Citant le Haut commissariat de l’ONU pour les réfugiés (HCR), il a indiqué que plus de 200.000 Serbes du Kosovo déplacés n’étaient pas encore retournés dans ce territoire à majorité albanaise, qui a déclaré unilatéralement son indépendance de la Serbie en février 2008.

Notant que l’an dernier, seuls 500 d’entre eux ont effectué leur retour et une trentaine depuis mars dernier, M. Jeremic a estimé qu’il s’agissait “d’un échec aux proportions monumentales,”.

Le ministre, qui participait à un débat au Conseil de sécurité sur le Kosovo, a demandé que de plus grands efforts soient faits pour améliorer “les conditions sur le terrain pour qu’ils (les candidats au retour) se sentent en sécurité.”

“Très peu de maisons détruites ont été reconstruites et la plupart restent vides,” a-t-il dit, ajoutant que le plus gros problème était que 40.000 plaintes déposées par des réfugiés serbes pour récupérer des propriétés privées saisies illégalement “n’avaient pas reçu de réponse.”

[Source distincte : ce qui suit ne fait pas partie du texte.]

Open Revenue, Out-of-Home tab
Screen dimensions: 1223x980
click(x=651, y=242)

Dans son dernier rapport sur le Kosovo, le secrétaire général de l’ONU, Ban Ki-moon, indique que le nombre de retours volontaires au Kosovo en 2009 “augmente graduellement, même si malheureusement il reste bas et continue d’être bien en dessous des niveaux de 2008.”

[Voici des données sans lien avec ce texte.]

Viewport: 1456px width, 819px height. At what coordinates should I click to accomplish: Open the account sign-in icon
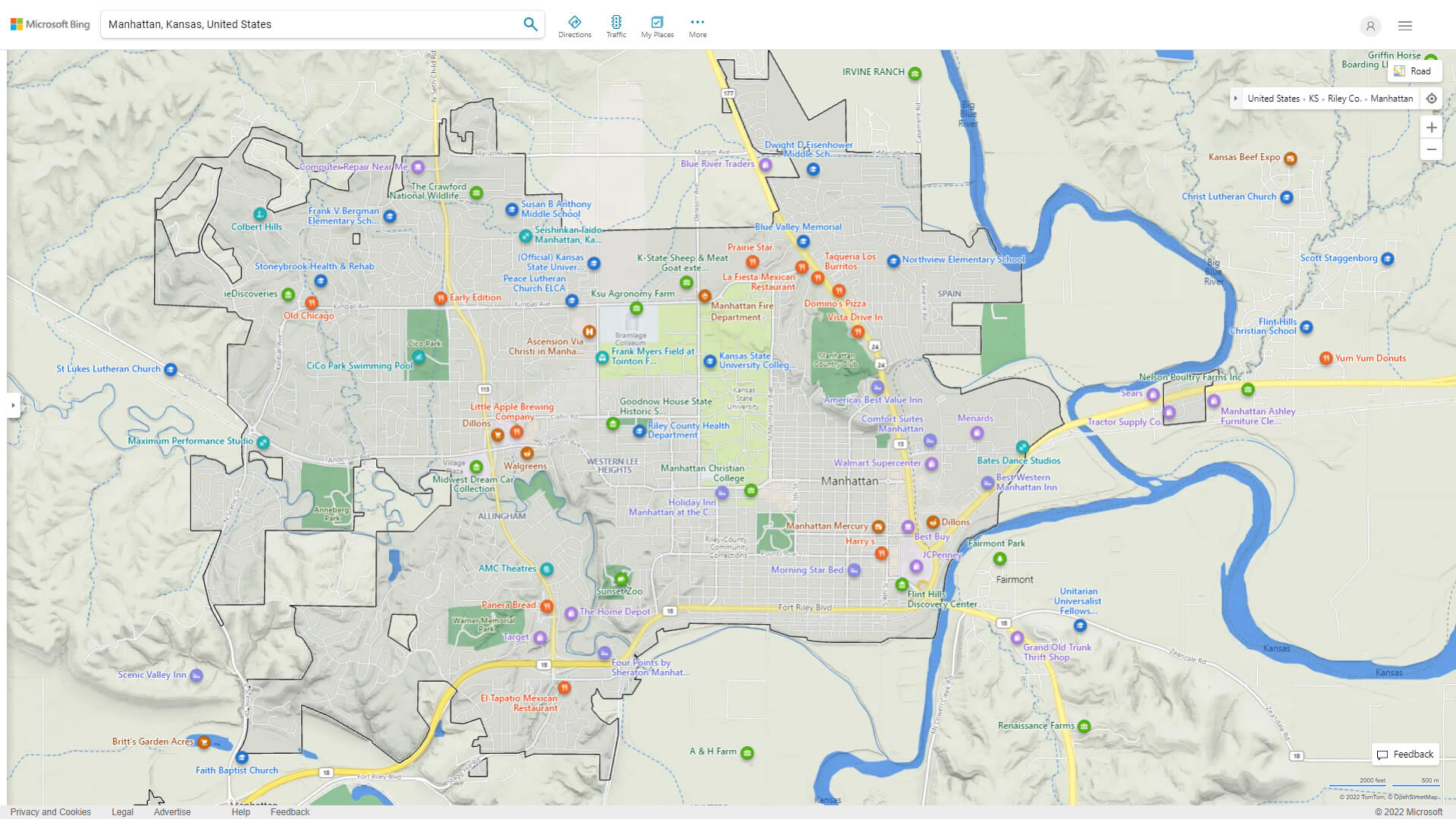(x=1370, y=26)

Citant des chiffres du HCR, il précise que 137 personnes seulement — incluant 24 Kosovars albanais, 30 Serbes et 54 Roms, Ashkali et Egyptiens — sont volontairement retournés au Kosovo de janvier à avril.

Il souligne que selon les autorités du Kosovo, “le manque de perspectives d’emploi, une situation économique fragile et un accès limité aux services et à la sécurité publics” étaient les principaux obstacles à la réintégration des réfugiés.

Mais le ministre kosovar des Affaires étrangères, Skender Hyseni, a déclaré à la presse que son gouvernement faisait de son mieux pour intégrer les membres de la minorité serbe et a rejeté sur Belgrade la responsabilité de leurs difficultés.

Il a accusé la Serbie de faire preuve d’un “manque total de coopération” et d’essayer de “maintenir la communauté serbe à l’écart” des autorités du Kosovo.

“Belgrade ne peut pas continuer à retenir en otage la communauté serbe du Kosovo,” a dit M. Hyseni.

L’indépendance du Kosovo a été reconnue par 60 pays dont les Etats-Unis et les principaux pays de l’UE. La Serbie et les Serbes du Kosovo s’opposent fermement à cette proclamation qu’ils considèrent illégale.